How many lives are lost through these contraceptives is unknown. Some studies suggest that some methods have a much higher chance of ending a life than others.

The mini-pill for example is not very effective in stopping the release of an egg. A Swedish study found that 40% of participants on the mini-pill released an egg every month despite taking it correctly4.  Also a four-year study in women taking a mini-pill from day 5 to 25 of their cycle showed that 5% of sperm were able to penetrate cervical mucus between days 9 to 165 . Given how relatively infrequently women using these contraceptives experience a known pregnancy, it can be concluded that many embryos are being created through fertilisation but then destroyed through the intentional degradation of the womb’s lining.

Each hormonal contraceptive is different in efficacy with regard to the three methods of “preventing pregnancy”, but the important thing to note is that all of them have the deliberate, in-built capacity to “prevent implantation” which means to end a human life. Even if there is only a small percentage risk of this happening, these and any other contraceptives that “prevent implantation” should be avoided for the protection of innocent human life.

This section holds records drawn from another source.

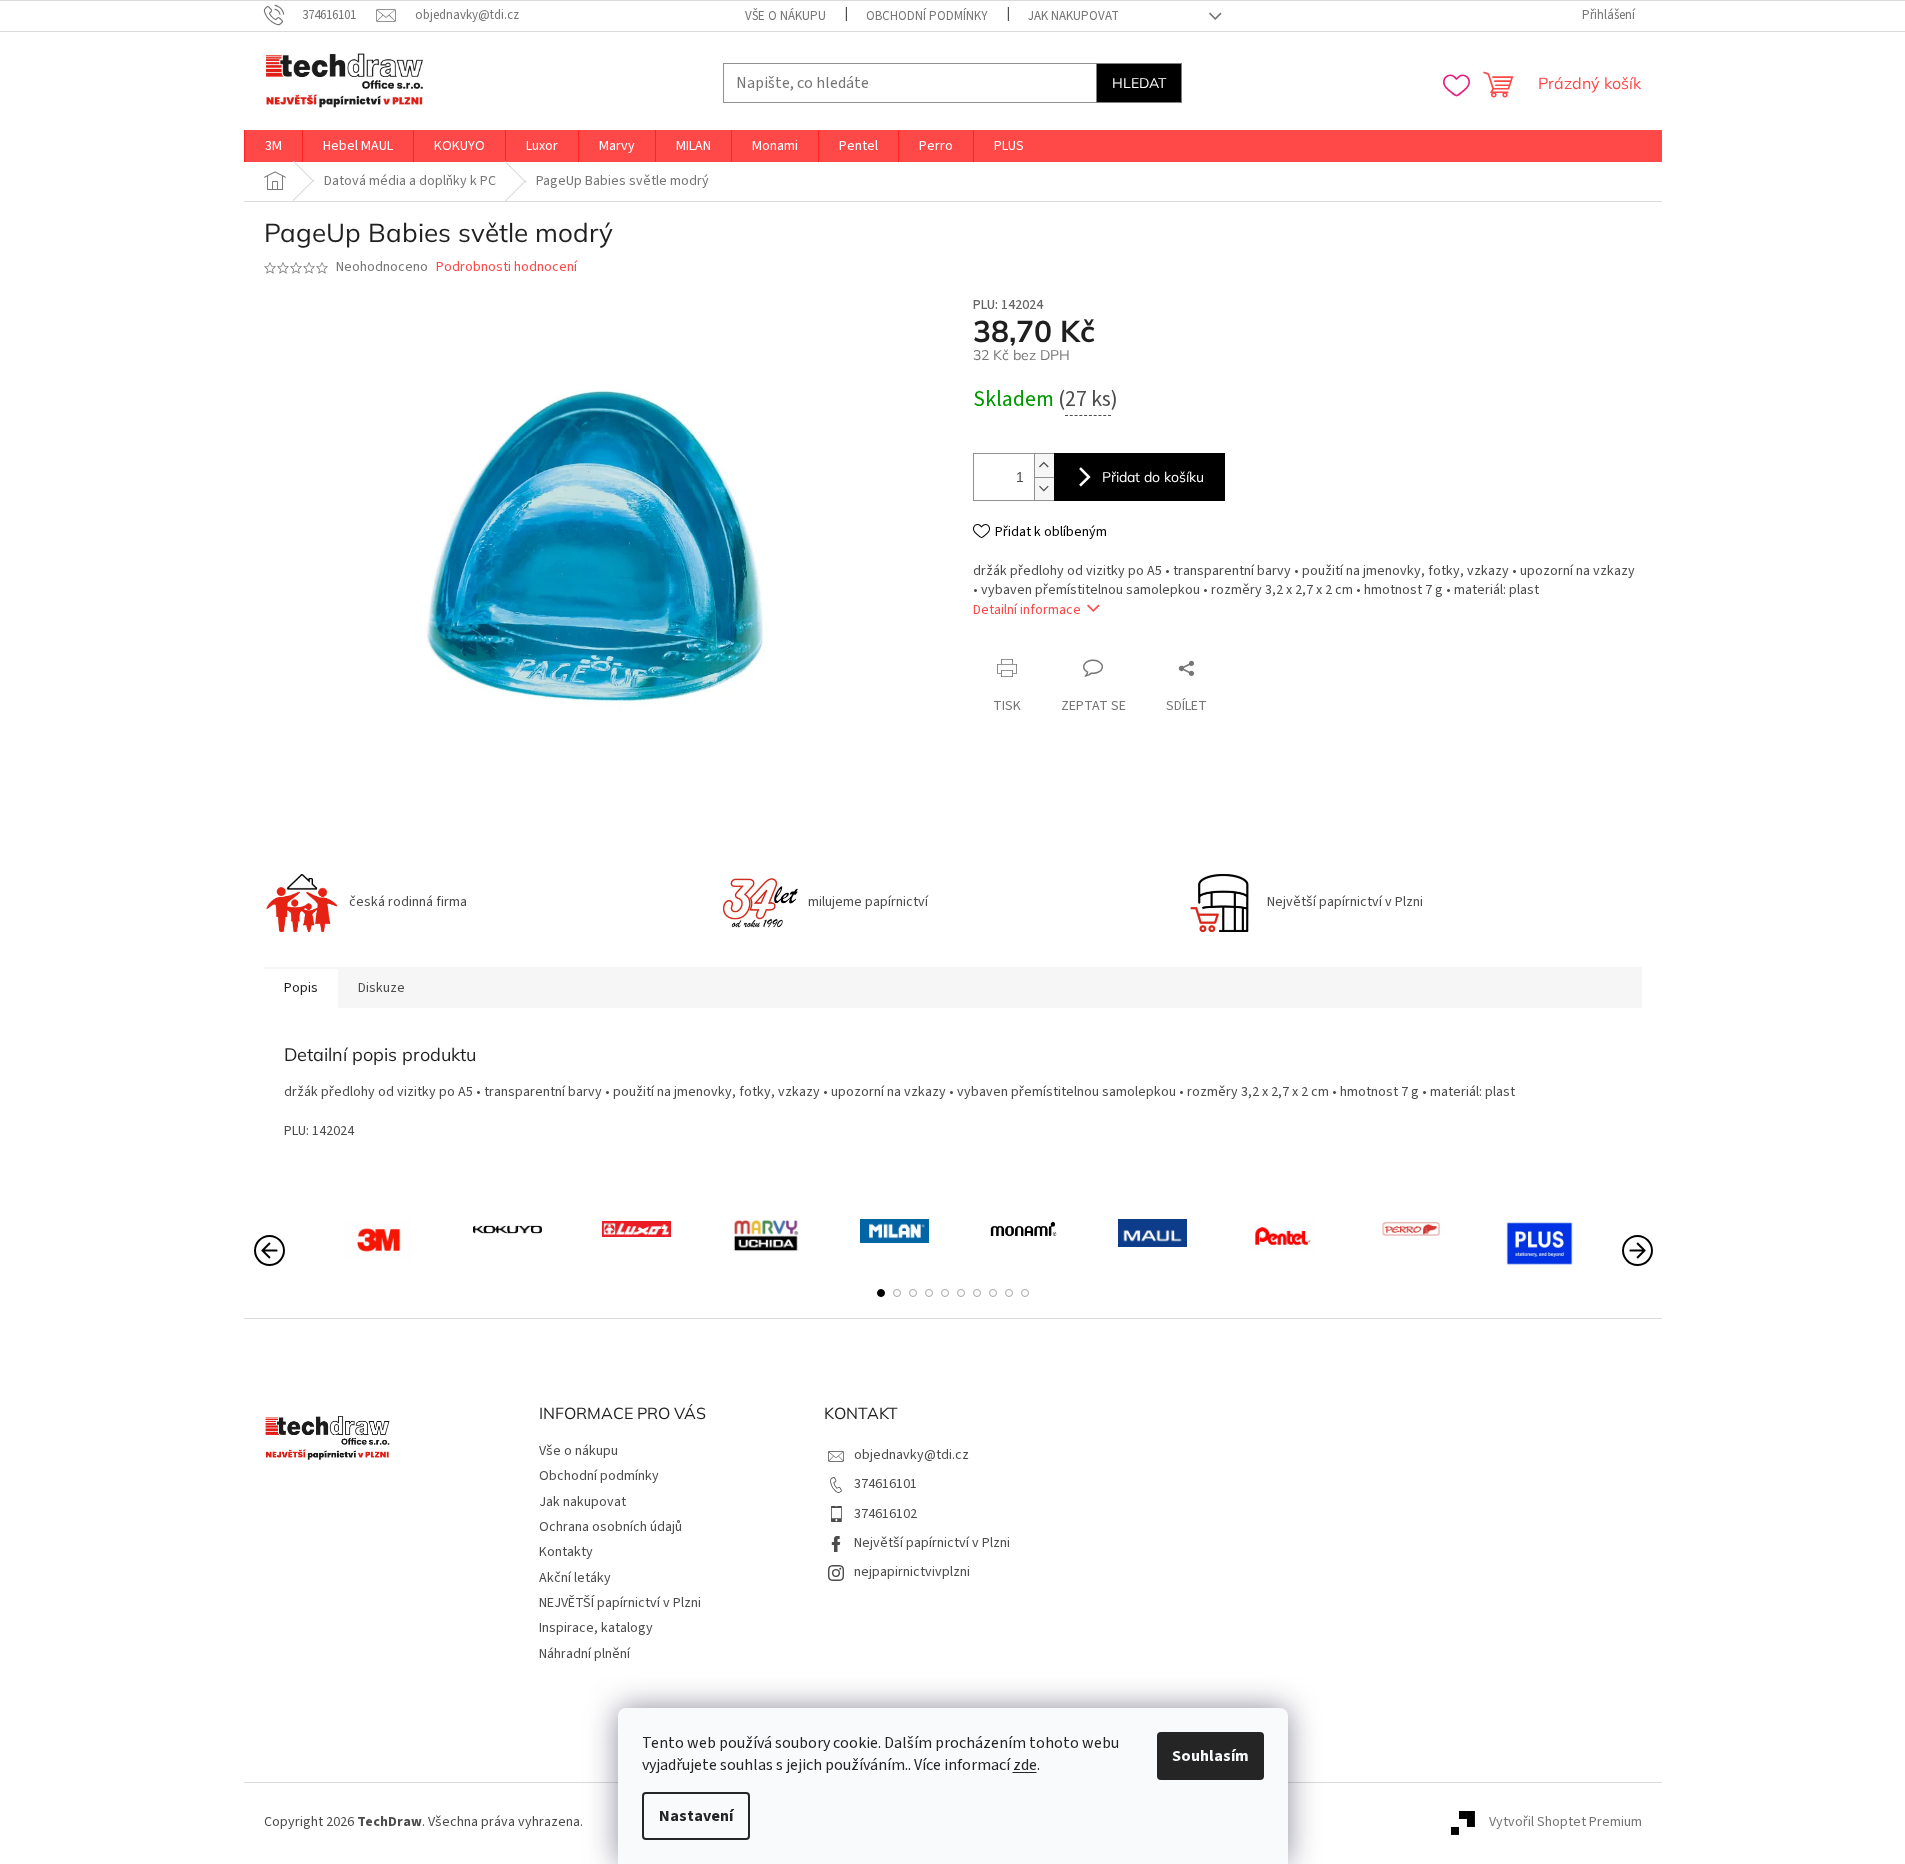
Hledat (1139, 83)
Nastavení (696, 1816)
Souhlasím (1210, 1756)
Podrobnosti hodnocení (506, 267)
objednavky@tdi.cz (911, 1455)
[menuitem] (273, 146)
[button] (881, 1293)
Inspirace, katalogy (596, 1628)
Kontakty (566, 1552)
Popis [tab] (301, 988)
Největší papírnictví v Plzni (932, 1543)
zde (1025, 1765)
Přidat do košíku (1153, 477)
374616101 (885, 1484)
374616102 (885, 1514)
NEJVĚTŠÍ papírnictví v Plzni (620, 1603)
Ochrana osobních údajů (610, 1527)
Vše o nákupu (785, 16)
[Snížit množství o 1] (1044, 488)
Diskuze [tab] (381, 988)
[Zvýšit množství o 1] (1044, 465)
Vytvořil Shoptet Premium (1565, 1822)
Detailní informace (1027, 610)
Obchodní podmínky (927, 16)
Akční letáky (575, 1578)
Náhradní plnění (584, 1654)
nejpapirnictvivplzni (912, 1572)
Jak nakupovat (1073, 16)
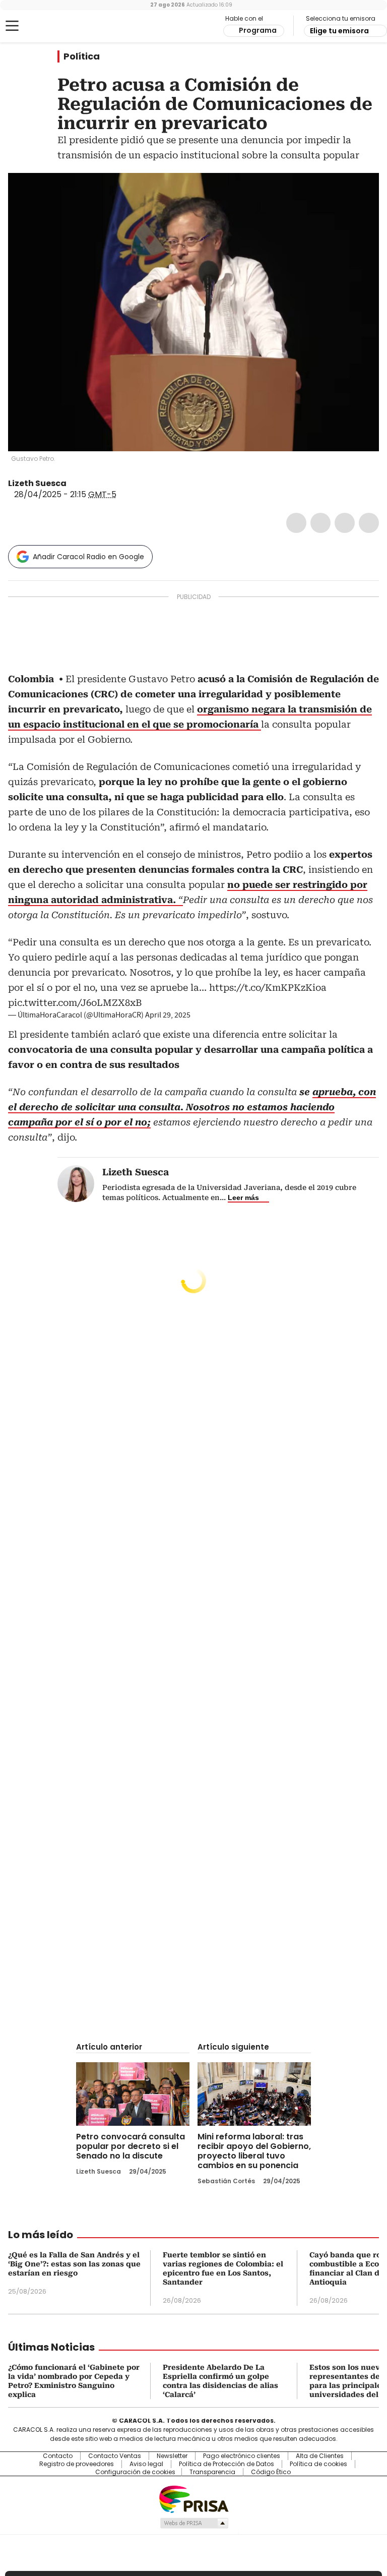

Contraception and Abortion

A commonly repeated assertion is that better access to contraceptives reduces abortion rates.

The evidence shows us that in fact the opposite is true. Over the last century, worldwide, increased access to contraceptives has gone hand in hand with an increase in abortions. Here in the UK, for example, we have free or cheap access to all sorts of contraceptives and teach children to use them, and yet we have the highest abortion rate in Western Europe.

One obvious reason for this is that contraceptives help to promote a culture whereby sex is performed without the expectation that babies may be created as a result. Many now think and act as though sexual lifestyle has nothing at all to do with whether or not they would like to have children. However, biology begs to differ: contraceptives notwithstanding, 40% of pregnancies in the UK are still unplanned. Many of these of course will end in abortion.

Pro-abortion organization the Guttmacher Institute states, “Fifty-one percent of women who have abortions had used a contraceptive method in the month they got pregnant…”6

A recent survey by the British Pregnancy Advisory Service (BPAS) confirms the same thing: 51.2% of abortion “clients” were using at least one form of contraception in the month they conceived.

Far from being a solution to abortion, overall contraception exacerbates the problem.



2 House of Commons, Hansard, 19 July 2000, col. 221 wa

3 Christian Institute - Contraception: a pro-life guide - DR O E O Hotonu MB CHB BSC (Hons) MRCOG MPhil

4  Guillebaud, J, Contraception: Your Questions Answered, Churchill Livingstone, 2004, page 283

5  Martinez-manautou J, Continuous Low Dose Progesterone for Contraception, International Planned Parenthood Federation, 2(5), 1968 pages 2-3.

6  [6] “Fact Sheet: Induced Abortion in the United States.”  This particular fact sources the following: Jones RK, Frohwirth L and Moore AM, More than poverty: disruptive events among women having abortions in the USA, Journal of Family Planning and Reproductive Health Care, 2012, 39(1):36–43.